Trump’s escalation of threats to major world economies since returning to office in January has increased fears that inflation will rise and disrupt economic growth.
The U.S. benchmark S&P 500 closed out its worst quarter in more than three years at the end of March. Tariffs of 10% across all imports to the United States, along with much higher levies on dozens of countries, are now set to take hold just about a week before big U.S. lenders kick off the quarterly reporting season, and companies now need to factor in the rapid deterioration of business and consumer sentiment and falling optimism among company finance chiefs.
Throughout the first three months of 2025, tariffs were mentioned more than 800 times on investor events or conference calls by non-financial companies globally, according to S&P Global Market Intelligence, highest in at least 15 years and nearly double the level seen during Trump’s first trade war in 2018-2019.
However, only about 88 U.S. companies specifically mentioned they had not modeled tariff impact into their forecast as the global trade outlook was still evolving, according to S&P. Numerous others were non-specific as to whether they had modeled the potential effect of tariffs – leaving open the possibility of numerous surprises on conference calls this quarter.
Wall Street analysts still expect record profit in 2025, leaving room for more potential downgrades.
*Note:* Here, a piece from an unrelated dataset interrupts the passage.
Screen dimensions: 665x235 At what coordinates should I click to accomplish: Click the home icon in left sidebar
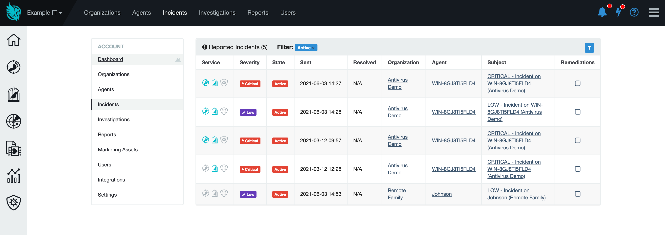13,40
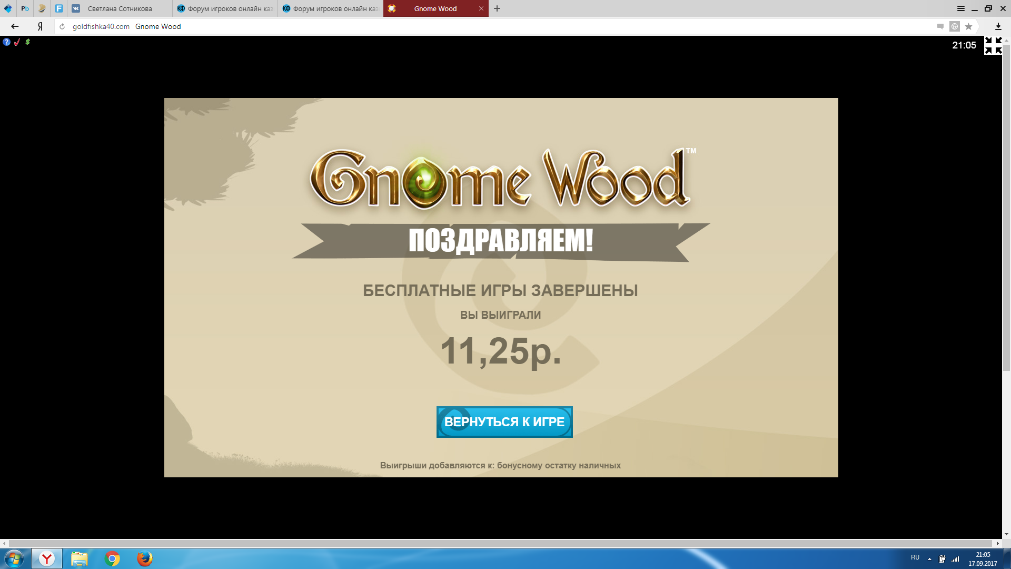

S&P 500 profits are expected to rise 8% year-over-year for the quarter as of March 28, down from a 12% growth forecast on Jan. 17, according to data compiled by LSEG.
“CEOs will latch onto an opportunity to lower expectations even if it’s painful – they can just say it’s the stupid tariffs, or headwinds, or currency conversion,” said Mark Malek, chief investment officer at Siebert Financial in New York.
The fears about tariffs have introduced an element of uncertainty into the economy, with consumers and businesses in some cases putting off purchases as the White House’s on-again, off-again approach to tariffs made the environment more unpredictable.
That may benefit some companies in the short-term – car sales were notably strong in March, increasing the likelihood for strong figures from Ford and General Motors. But other companies rapidly brought in inventories, which could be a drag on results for other sectors.